Given the persistent attacks on schools and the kidnappings of students, the leadership of the National Association of Nigerian Students, (NANS) has called on the Federal Government to convene a security summit for stakeholders and experts to come up with a durable solution to the menace.
NANS President, Comrade Sunday Asefon, made the call in Abuja at his formal inauguration and that of other newly elected Executive Officers of the Association.
He said the new officials of NANS would pursue vigorously agitation for better funding of education, saying he would not relent in engaging the government and critical stakeholders in ensuring that quality education is delivered to the citizenry in a conducive atmosphere.
He decried the poor state of teaching and learning infrastructures, especially in public schools across the country, disclosing that after the inauguration, a Committee would be constituted to come up with specific areas of engagement with the government and other stakeholders in a bid to reposition education sector in Nigeria.
Asefon said there was the need to also put an end to incessant strike actions by staff unions of universities and other tertiary institutions, noting particularly that the last strike by the Academic Staff Union of Universities (ASUU) was the longest in the history of Nigeria and had a serious negative impact on the students.

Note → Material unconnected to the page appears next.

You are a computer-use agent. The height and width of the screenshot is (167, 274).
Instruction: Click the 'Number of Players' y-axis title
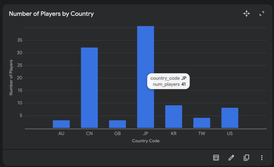pyautogui.click(x=11, y=78)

He said: “On the issue of insecurity around the schools, within the time I have been elected as President of NANS, I have had cause to visit Katsina State and equally condemned the kidnapping of students in Niger and Zamfara States.

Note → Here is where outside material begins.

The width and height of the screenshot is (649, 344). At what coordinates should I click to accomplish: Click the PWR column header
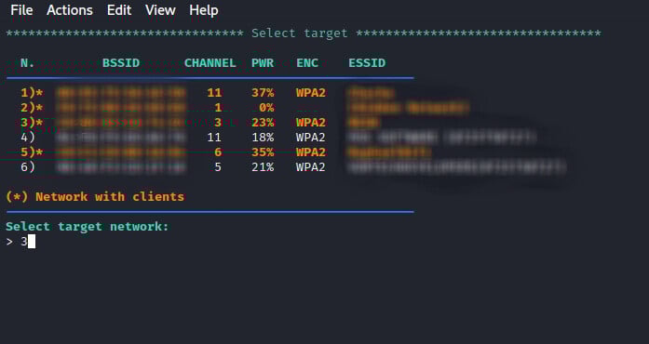(263, 63)
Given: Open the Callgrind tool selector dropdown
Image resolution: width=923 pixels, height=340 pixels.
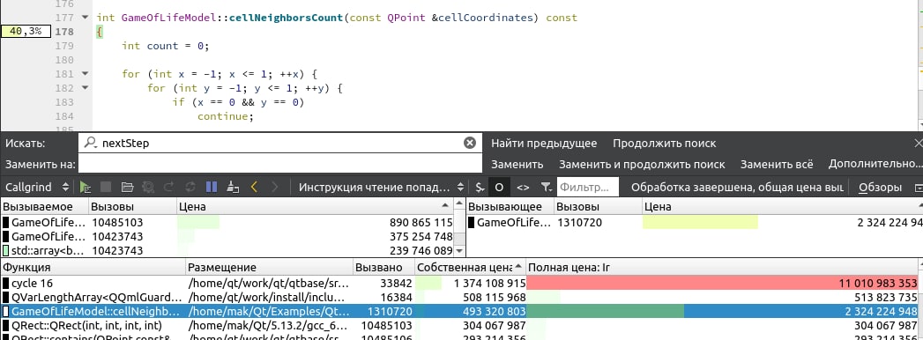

“But we are calling on the Federal Government to immediately call for a security summit where people will brainstorm and come up with the best solution to invasion and abduction of school children by criminal elements,” he said.
While stressing on the need for tertiary institutions to improve on their internally generated revenue, the NANS President warned against the arbitrary increase of tuition fees, saying such improvement of IGR must come through innovations, commerce, and value-added services by the institutions and “not arbitrary increment in tuition and other fees even when many states still struggle to pay the meagre national minimum wage of N30,000.”